In The Lake of the
Woods, Tim O’Brien
It’s hard to classify
this book as a mystery or thriller, although it has all the elements of both,
but it is more of a novel with its exploration of complex ideas and
situations. O’Brien explores the life
and death of a couple caught in politics, magic, and the horrors of war.
It is unsettling and
in the end you wonder what you just read and what really happened, but then we
will never know. The principal character
has a flawed childhood that manifests itself in a quest to be a magician. It is an escape from an alcoholic father who
damages his son with words, words that he does not realize are bullets and
knives to the young mind.
From there the John
Wade goes to war and in Vietnam his magic persona gains him the soubriquet –
The Sorcerer. It is a title that he
personalizes and relishes, but he is not able to use magic to make his participation
in the My Lai massacre go away, although he attempts to remove it from his life
through illusions and stories he creates in a political lifestyle that leads to
an attempt at the Senate.
The story begins in
the aftermath of his disastrous loss, and the revelations of the My Lai trails that
insured his loss and the loss of the special magic he had always relied
on. At Lake of the Woods he and his wife
Kathy go to restore their life together, but it is impossible, even for a
magician, to restore such a shattered glass.
Kathy goes missing,
John goes to the deep side of his war scarred personality, and we are left with
illusions, deceptions, what ifs and a narrative that is unsettling and in the
end unresolved. It is a book that is
extremely well written with lots of the misguiding movements that magicians use
to lead the audience from the act that we perceive as magic.

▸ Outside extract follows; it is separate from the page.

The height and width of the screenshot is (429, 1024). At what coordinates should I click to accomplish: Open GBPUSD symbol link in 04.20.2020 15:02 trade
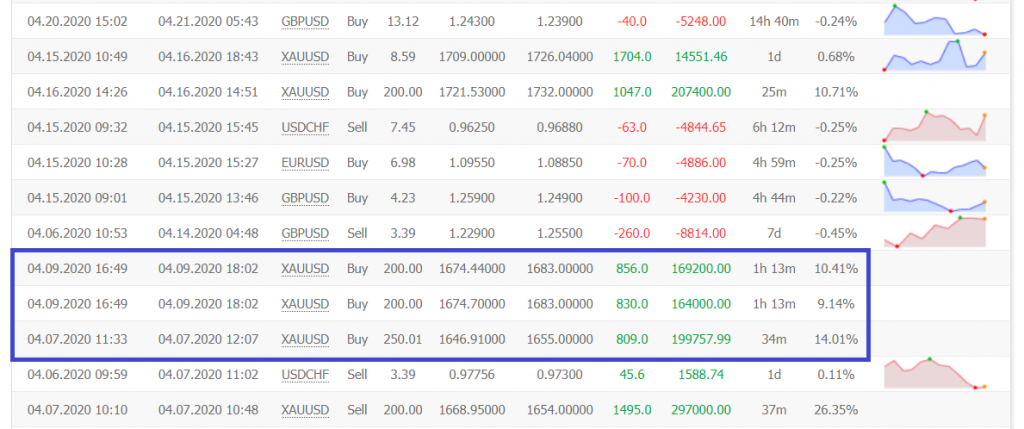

In fact the book is a collection of what ifs –
did he kill her, did they run off together, did they both die? It is the indifference of the demeanor of the
sorcerer that unnerves the locals and creates ambiguity in the reader.
“Although the
inconclusive ending irritates many readers, O'Brien tries to argue that this is
the truest way to tell a story…” and in
the end I am not sure how well I feel about the lack of an ending, the drift
into uncertainty.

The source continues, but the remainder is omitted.